- [Your goal] Could you please retype all of the data below exactly?

BEGIN Listed records

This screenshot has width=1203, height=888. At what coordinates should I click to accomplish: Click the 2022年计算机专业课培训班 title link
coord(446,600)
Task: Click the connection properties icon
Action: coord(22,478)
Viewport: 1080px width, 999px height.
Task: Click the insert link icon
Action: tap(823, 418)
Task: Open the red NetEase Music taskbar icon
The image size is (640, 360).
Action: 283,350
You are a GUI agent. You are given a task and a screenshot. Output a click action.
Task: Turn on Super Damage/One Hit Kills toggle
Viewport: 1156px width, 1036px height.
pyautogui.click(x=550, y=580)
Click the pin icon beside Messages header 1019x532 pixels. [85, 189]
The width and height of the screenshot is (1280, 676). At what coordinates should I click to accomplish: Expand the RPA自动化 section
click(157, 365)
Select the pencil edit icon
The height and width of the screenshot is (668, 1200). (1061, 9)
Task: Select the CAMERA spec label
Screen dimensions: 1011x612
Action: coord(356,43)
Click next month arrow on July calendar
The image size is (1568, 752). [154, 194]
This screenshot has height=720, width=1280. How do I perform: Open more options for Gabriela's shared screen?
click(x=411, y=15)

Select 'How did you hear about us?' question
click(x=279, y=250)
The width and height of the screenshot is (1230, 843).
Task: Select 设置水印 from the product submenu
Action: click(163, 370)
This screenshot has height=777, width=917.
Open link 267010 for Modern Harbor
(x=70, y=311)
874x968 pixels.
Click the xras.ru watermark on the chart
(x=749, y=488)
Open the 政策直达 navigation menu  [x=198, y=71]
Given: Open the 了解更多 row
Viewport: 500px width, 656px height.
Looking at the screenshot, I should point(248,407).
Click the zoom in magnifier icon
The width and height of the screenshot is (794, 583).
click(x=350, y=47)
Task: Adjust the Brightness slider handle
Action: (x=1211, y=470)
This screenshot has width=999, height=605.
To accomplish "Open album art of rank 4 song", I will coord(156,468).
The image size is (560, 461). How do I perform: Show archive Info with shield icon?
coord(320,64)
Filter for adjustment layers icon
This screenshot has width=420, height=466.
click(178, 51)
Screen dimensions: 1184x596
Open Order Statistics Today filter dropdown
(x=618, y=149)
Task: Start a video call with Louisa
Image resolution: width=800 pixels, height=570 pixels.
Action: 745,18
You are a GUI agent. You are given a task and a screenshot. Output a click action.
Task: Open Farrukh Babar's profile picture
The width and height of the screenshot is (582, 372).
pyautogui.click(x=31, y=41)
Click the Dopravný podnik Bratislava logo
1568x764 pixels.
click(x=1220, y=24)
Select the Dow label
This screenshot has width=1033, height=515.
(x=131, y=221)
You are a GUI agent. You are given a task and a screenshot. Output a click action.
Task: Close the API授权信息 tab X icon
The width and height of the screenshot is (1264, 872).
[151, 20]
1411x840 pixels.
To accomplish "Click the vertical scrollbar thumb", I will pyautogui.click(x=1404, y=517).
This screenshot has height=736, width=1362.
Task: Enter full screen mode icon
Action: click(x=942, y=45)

END Listed records

- [Result of this exercise]
This screenshot has width=1203, height=888. At what coordinates should I click to accomplish: Click the 2022年计算机专业课培训班 title link
coord(446,600)
Task: Click the connection properties icon
Action: coord(22,478)
Viewport: 1080px width, 999px height.
Task: Click the insert link icon
Action: tap(823, 418)
Task: Open the red NetEase Music taskbar icon
The image size is (640, 360).
Action: 283,350
You are a GUI agent. You are given a task and a screenshot. Output a click action.
Task: Turn on Super Damage/One Hit Kills toggle
Viewport: 1156px width, 1036px height.
pyautogui.click(x=550, y=580)
Click the pin icon beside Messages header 1019x532 pixels. [85, 189]
The width and height of the screenshot is (1280, 676). At what coordinates should I click to accomplish: Expand the RPA自动化 section
click(157, 365)
Select the pencil edit icon
The height and width of the screenshot is (668, 1200). (1061, 9)
Task: Select the CAMERA spec label
Screen dimensions: 1011x612
Action: coord(356,43)
Click next month arrow on July calendar
The image size is (1568, 752). [154, 194]
This screenshot has height=720, width=1280. How do I perform: Open more options for Gabriela's shared screen?
click(x=411, y=15)

Select 'How did you hear about us?' question
click(x=279, y=250)
The width and height of the screenshot is (1230, 843).
Task: Select 设置水印 from the product submenu
Action: click(163, 370)
This screenshot has height=777, width=917.
Open link 267010 for Modern Harbor
(x=70, y=311)
874x968 pixels.
Click the xras.ru watermark on the chart
(x=749, y=488)
Open the 政策直达 navigation menu  [x=198, y=71]
Given: Open the 了解更多 row
Viewport: 500px width, 656px height.
Looking at the screenshot, I should point(248,407).
Click the zoom in magnifier icon
The width and height of the screenshot is (794, 583).
click(x=350, y=47)
Task: Adjust the Brightness slider handle
Action: (x=1211, y=470)
This screenshot has width=999, height=605.
To accomplish "Open album art of rank 4 song", I will coord(156,468).
The image size is (560, 461). How do I perform: Show archive Info with shield icon?
coord(320,64)
Filter for adjustment layers icon
This screenshot has width=420, height=466.
click(178, 51)
Screen dimensions: 1184x596
Open Order Statistics Today filter dropdown
(x=618, y=149)
Task: Start a video call with Louisa
Image resolution: width=800 pixels, height=570 pixels.
Action: 745,18
You are a GUI agent. You are given a task and a screenshot. Output a click action.
Task: Open Farrukh Babar's profile picture
The width and height of the screenshot is (582, 372).
pyautogui.click(x=31, y=41)
Click the Dopravný podnik Bratislava logo
1568x764 pixels.
click(x=1220, y=24)
Select the Dow label
This screenshot has width=1033, height=515.
(x=131, y=221)
You are a GUI agent. You are given a task and a screenshot. Output a click action.
Task: Close the API授权信息 tab X icon
The width and height of the screenshot is (1264, 872).
[151, 20]
1411x840 pixels.
To accomplish "Click the vertical scrollbar thumb", I will pyautogui.click(x=1404, y=517).
This screenshot has height=736, width=1362.
Task: Enter full screen mode icon
Action: click(x=942, y=45)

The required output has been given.